_Document passage_
────
Write Your Own Models
PySAD Example

Python Model: PySAD Example

Open In Colab (opens in a new tab)

In this example, we use the PySAD package to monitor anomalies in our streaming data.

We start off by installing and importing the pysad package along with its dependencies.

import pandas as pd
import turboml as tb
!pip install pysad mmh3==2.5.1
import numpy as np
from pysad.models import xStream

Model Definition

TurboML's inbuilt PythonModel can be used to define custom models which are compatible with TurboML.

Here we define PySADModel as a wrapper using PySAD's xStream model, making sure to properly implement the required instance methods for a Python model.

import turboml.common.pytypes as types
 
 
class PySADModel:
    def __init__(self):
        self.model = xStream()
 
    def init_imports(self):
        from pysad.models import xStream
        import numpy as np
 
    def learn_one(self, input: types.InputData):
        self.model = self.model.fit_partial(np.array(input.numeric))
 
    def predict_one(self, input: types.InputData, output: types.OutputData):
        score = self.model.score_partial(np.array(input.numeric))
        output.set_score(score)

Now, we create a custom venv so that the custom model defined above has access to all the required dependencies. PySAD required mmh3==2.5.1 as per their docs.

venv = tb.setup_venv("my_pysad_venv", ["mmh3==2.5.1", "pysad", "numpy"])
venv.add_python_class(PySADModel)

Dataset

We define our dataset using TurboML's PandasDataset class, and set upload=True to specify that it is meant for streaming data.

transactions_df = pd.read_csv("data/transactions.csv").reset_index()
labels_df = pd.read_csv("data/labels.csv").reset_index()
try:
    transactions = tb.PandasDataset(
        dataset_name="transactions_pysad",
        key_field="index",
        dataframe=transactions_df,
        upload=True,
    )
except:
    transactions = tb.PandasDataset(dataset_name="transactions_pysad")
 
try:
    labels = tb.PandasDataset(
        dataset_name="labels_pysad", key_field="index", dataframe=labels_df, upload=True
    )
except:
    labels = tb.PandasDataset(dataset_name="labels_pysad")
numerical_fields = [
    "transactionAmount",
    "localHour",
    "isProxyIP",
    "digitalItemCount",
    "physicalItemCount",
]
features = transactions.get_input_fields(numerical_fields=numerical_fields)
label = labels.get_label_field(label_field="is_fraud")

Model Deployment

Now, we deploy our model and extract its outputs.

pysad_model = tb.Python(class_name=PySADModel.__name__, venv_name=venv.name)
deployed_model_pysad = pysad_model.deploy("pysad_model", input=features, labels=label)
outputs = deployed_model_pysad.get_outputs()
len(outputs)

Evaluation

Finally, we use any of PySAD's metrics for giving a numerical value to the degree of the presence of anomalies in our data.

from pysad.evaluation import AUROCMetric
auroc = AUROCMetric()
 
for output, y in zip(
    outputs, labels_df["is_fraud"].tolist()[: len(outputs)], strict=False
):
    auroc.update(y, output.score)
auroc.get()
────
_Exercise details_
From the PySAD example above, reproduce word for word the portion between "Now, we create" and "per their docs.", inclusive.
────
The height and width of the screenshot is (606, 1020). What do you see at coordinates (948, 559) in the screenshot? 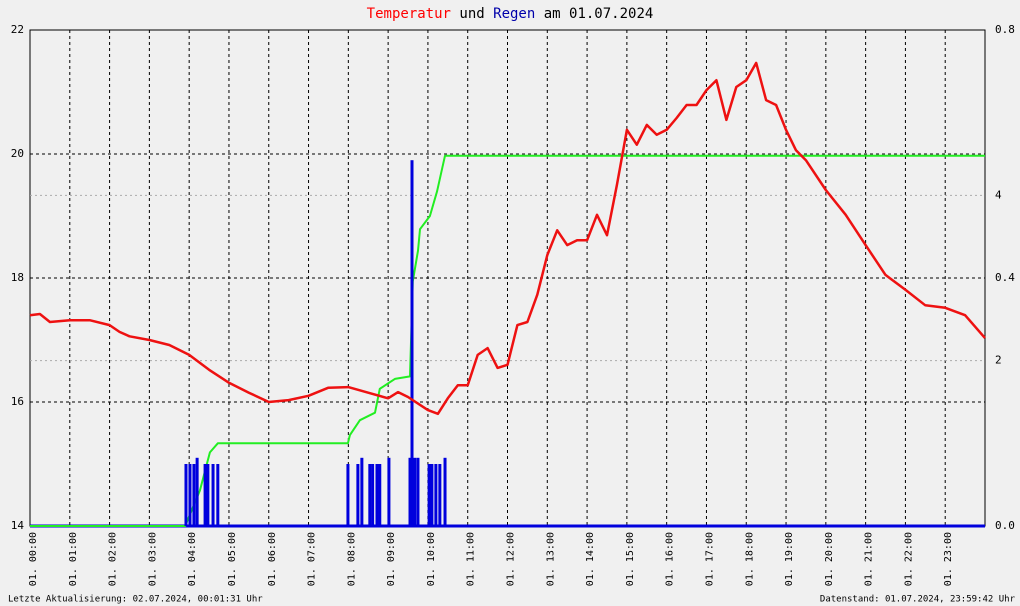
I see `x-tick-label: 01. 23:00` at bounding box center [948, 559].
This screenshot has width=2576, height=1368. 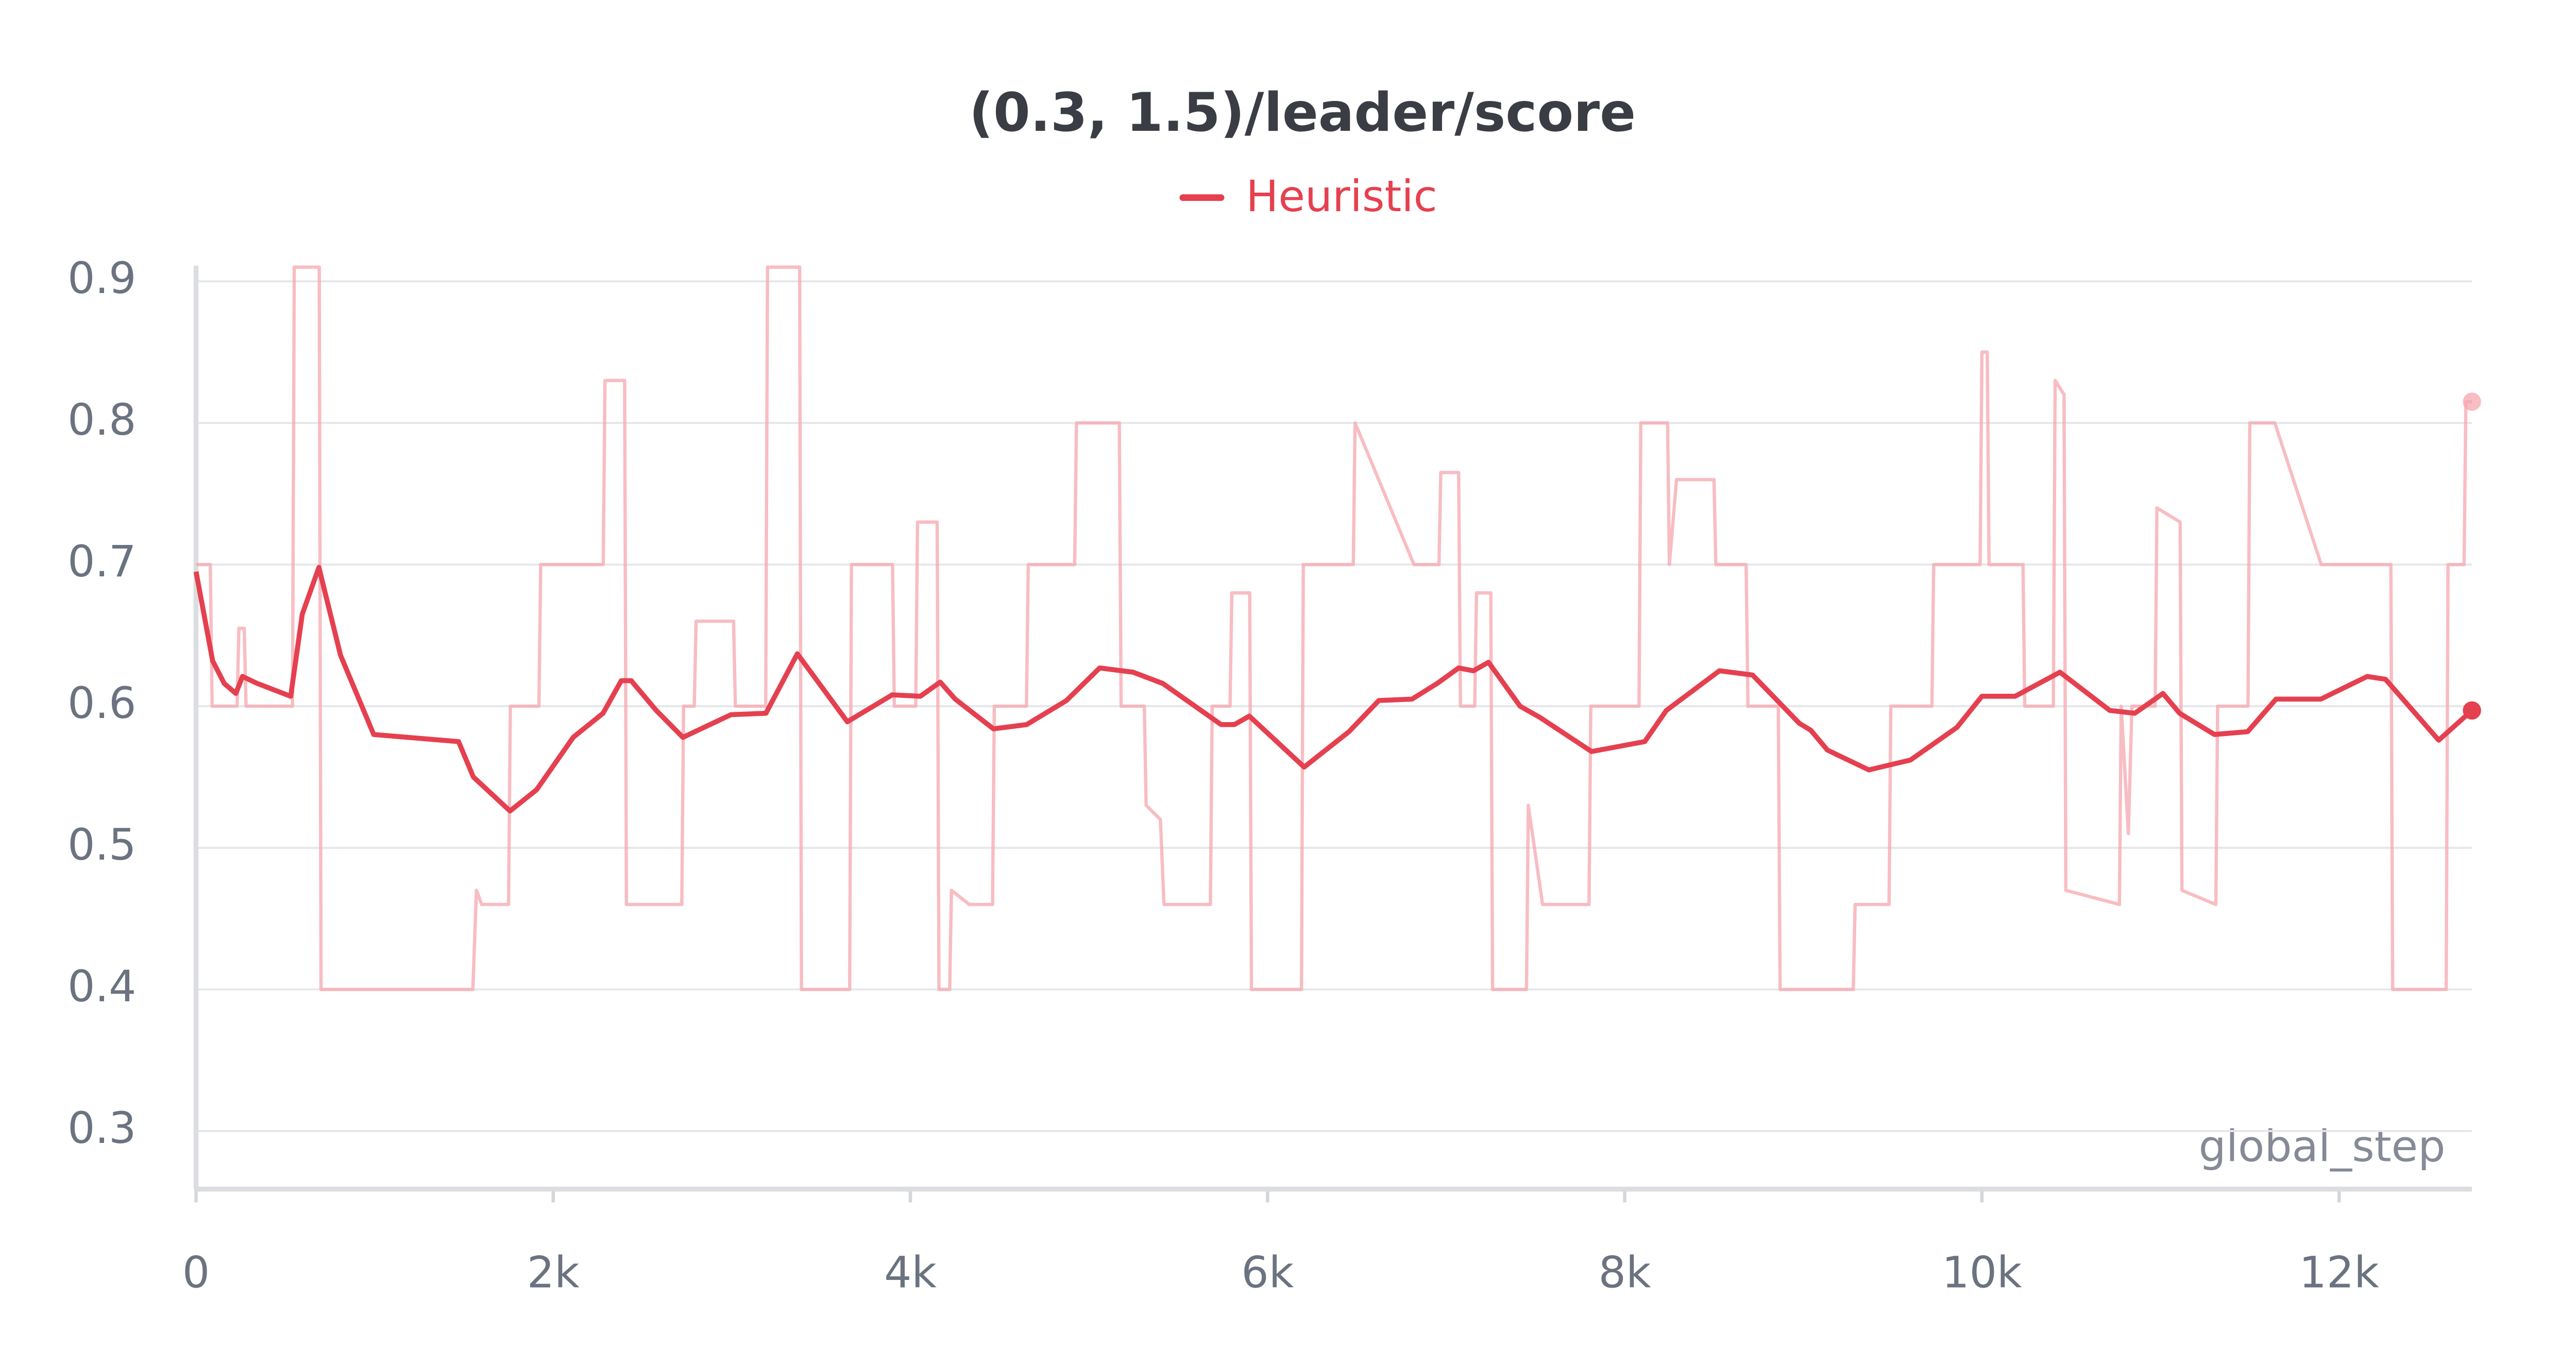 What do you see at coordinates (2472, 710) in the screenshot?
I see `series-line-end` at bounding box center [2472, 710].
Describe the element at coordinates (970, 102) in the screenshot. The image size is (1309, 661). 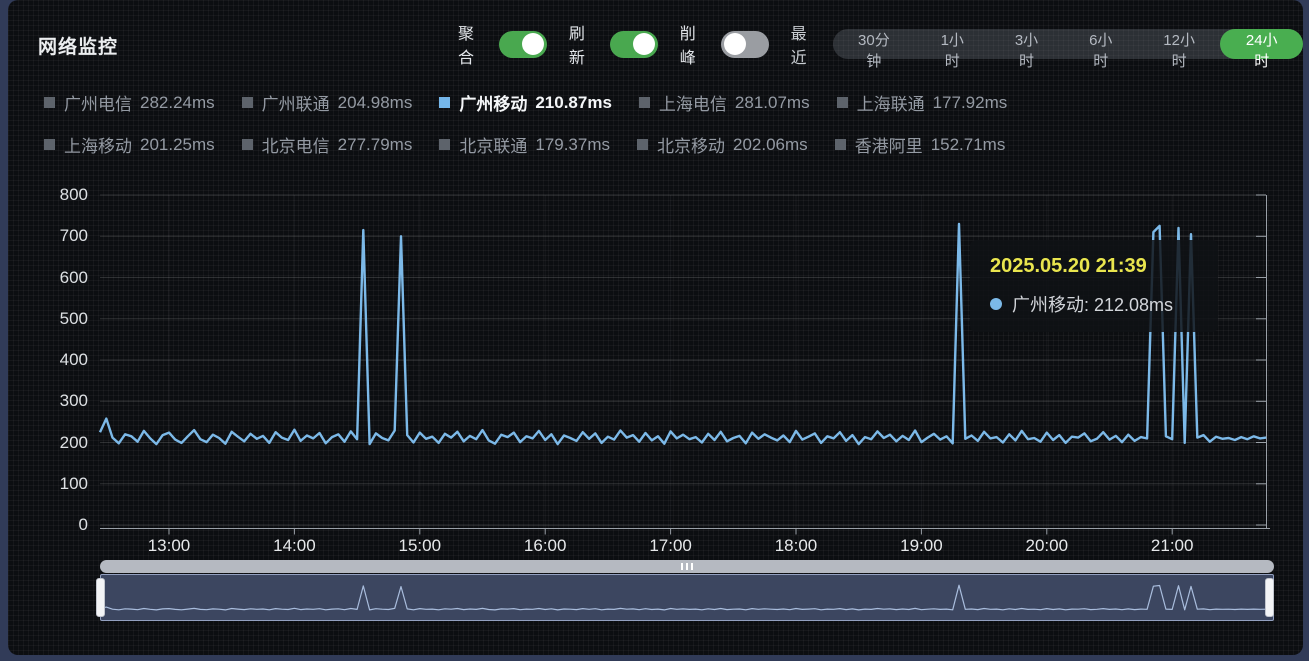
I see `legend-value: 177.92ms` at that location.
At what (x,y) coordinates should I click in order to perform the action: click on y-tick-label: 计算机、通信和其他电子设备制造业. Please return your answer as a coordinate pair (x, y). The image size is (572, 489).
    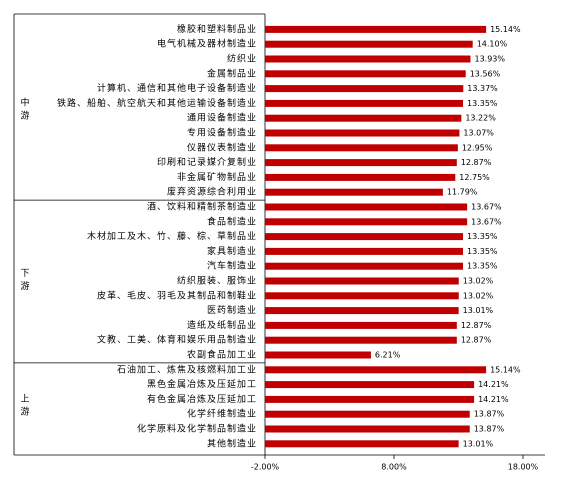
    Looking at the image, I should click on (177, 88).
────
_Problem solution_
Now, we create a custom venv so that the custom model defined above has access to all the required dependencies. PySAD required mmh3==2.5.1 as per their docs.